After the disappointing damp squib of the prolonged U.S. election result, the U.S. LPG export market has seemingly mirrored this feeling, with re-sale numbers that apparently work on paper, given netback levels, still don’t seem to be allowing the deals to get done. However you calculate the ARB, and with my abacus in hand, even with a couple of beads missing, I still get to netbacks in the 11s and 12s cents per gallon, yet the market is stalling in the high single digits. I don’t think I can even say 10 cents/ gallon! The export terminals claim they are full, re-sellers are filling their own ships, seemingly unwilling to on-sell, except it appears to my old buddies at SwissChemGas, and it’s all come to a relative go-slow. I guess speculators fear delays, or are we seeing a narrowing of players that are able to step up to the mark. I’m sure I’ll be proved wrong next week. in the meantime the ship -owners keep nudging rates up above the $105/ Mt level for the Houston to Chiba run, that’s over $1.6 million per month on a time charter equivalent for an 84,000 CBM VLGC, cough, cough!

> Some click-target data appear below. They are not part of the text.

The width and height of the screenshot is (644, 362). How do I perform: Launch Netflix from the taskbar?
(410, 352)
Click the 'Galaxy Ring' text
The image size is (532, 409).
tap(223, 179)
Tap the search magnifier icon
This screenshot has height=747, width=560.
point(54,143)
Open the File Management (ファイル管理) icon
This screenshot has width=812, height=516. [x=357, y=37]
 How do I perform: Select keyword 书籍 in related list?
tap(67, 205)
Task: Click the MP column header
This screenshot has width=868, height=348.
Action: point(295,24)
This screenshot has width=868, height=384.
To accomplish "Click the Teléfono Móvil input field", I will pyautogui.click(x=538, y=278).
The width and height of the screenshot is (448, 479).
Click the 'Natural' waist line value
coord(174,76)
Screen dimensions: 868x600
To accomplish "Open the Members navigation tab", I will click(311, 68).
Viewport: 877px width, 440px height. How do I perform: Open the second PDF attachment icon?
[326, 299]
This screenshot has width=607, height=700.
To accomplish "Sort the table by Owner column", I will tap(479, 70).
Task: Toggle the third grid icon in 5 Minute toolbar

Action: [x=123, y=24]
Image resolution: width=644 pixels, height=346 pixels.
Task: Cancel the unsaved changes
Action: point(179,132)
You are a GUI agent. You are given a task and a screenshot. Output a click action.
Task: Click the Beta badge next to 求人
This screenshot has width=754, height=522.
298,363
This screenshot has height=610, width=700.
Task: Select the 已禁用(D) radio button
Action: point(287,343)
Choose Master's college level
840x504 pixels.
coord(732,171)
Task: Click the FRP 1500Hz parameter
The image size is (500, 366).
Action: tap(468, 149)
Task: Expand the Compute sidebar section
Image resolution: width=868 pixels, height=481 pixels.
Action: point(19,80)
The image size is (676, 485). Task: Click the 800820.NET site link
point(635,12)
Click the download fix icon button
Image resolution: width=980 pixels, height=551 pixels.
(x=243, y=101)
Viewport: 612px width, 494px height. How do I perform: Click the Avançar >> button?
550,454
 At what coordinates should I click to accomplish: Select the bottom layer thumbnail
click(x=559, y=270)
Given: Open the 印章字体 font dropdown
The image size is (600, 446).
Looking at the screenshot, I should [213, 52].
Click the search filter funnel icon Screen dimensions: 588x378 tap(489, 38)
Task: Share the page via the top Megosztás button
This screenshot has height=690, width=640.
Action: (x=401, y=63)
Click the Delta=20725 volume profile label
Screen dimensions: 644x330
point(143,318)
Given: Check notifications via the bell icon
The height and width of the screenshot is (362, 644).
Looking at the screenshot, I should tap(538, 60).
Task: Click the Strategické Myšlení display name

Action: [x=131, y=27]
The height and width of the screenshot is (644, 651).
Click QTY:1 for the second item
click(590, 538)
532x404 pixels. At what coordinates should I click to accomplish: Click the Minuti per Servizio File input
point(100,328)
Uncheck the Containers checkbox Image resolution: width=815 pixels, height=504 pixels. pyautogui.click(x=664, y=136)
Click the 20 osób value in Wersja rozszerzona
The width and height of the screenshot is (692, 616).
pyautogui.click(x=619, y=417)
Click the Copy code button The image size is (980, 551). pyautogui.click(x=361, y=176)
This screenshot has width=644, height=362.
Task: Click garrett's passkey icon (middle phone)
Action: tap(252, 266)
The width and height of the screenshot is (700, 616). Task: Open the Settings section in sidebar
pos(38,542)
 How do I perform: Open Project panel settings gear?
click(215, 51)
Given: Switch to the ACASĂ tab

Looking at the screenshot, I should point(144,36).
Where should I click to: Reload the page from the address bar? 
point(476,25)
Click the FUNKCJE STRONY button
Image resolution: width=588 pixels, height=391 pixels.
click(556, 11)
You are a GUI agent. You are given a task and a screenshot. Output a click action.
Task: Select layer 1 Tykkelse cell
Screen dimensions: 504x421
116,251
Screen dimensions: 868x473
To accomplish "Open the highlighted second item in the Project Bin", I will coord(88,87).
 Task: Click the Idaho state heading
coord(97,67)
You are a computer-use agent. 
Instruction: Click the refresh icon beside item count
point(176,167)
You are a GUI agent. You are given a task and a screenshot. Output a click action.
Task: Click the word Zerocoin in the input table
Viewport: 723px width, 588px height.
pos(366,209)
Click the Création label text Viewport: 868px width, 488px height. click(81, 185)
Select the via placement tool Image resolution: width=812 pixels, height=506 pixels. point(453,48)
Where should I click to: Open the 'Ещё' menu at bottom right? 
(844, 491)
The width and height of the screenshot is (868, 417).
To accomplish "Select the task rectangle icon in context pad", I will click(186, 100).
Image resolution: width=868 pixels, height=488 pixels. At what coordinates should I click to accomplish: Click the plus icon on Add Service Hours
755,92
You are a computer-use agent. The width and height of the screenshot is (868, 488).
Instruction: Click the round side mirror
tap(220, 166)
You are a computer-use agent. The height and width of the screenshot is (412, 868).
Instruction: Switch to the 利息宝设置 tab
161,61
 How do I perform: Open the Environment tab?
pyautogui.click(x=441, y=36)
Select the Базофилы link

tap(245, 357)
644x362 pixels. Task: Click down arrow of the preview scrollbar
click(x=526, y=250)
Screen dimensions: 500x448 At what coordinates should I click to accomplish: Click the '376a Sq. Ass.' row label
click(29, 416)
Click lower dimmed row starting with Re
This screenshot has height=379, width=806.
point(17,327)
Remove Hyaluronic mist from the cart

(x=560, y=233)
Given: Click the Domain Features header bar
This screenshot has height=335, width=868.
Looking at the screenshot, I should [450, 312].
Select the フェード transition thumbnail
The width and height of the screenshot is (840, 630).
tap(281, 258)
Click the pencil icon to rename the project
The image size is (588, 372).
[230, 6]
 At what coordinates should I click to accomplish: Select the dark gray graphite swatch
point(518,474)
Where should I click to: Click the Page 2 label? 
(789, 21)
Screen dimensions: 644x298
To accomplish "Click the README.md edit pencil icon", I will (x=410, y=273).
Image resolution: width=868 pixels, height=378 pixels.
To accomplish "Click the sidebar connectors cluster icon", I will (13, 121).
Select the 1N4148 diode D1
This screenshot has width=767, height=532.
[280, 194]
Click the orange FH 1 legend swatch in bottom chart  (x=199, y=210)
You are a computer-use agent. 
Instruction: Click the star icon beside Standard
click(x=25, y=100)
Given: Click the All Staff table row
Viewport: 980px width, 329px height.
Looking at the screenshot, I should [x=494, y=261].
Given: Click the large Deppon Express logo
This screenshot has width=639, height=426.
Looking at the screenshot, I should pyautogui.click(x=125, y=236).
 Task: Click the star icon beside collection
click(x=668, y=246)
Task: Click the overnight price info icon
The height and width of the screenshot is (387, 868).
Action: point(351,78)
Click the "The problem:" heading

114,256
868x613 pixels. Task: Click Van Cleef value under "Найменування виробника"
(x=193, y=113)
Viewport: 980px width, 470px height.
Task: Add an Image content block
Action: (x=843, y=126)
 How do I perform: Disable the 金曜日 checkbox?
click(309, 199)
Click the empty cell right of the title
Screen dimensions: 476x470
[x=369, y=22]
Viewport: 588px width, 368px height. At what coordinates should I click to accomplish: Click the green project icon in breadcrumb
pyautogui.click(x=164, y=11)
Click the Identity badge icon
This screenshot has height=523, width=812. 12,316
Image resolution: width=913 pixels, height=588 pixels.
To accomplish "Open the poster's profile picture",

On a gloomier note I keep spotting worrying news on the future of Ferrellgas in the U.S., as they battle to re-structure debt after defaulting on $350 million plus of loans in the summer, and there’s more loans maturing. I’ve never fully understood the rationale for the behavior of the company corporately, but while I was there for a brief period, in the growth spurt post the Buckeye acquisition, I recognized a lot of very good people. There were many years of top-notch trading talent passing through Ferrell International, which ultimately disappeared, many of them well after my time. I hope Ferrellgas find a way to survive, but it does make me think that the demand pull from the international market in the next year will force US propane retailers to find that little bit extra to be able to compete for those domestically produced barrels.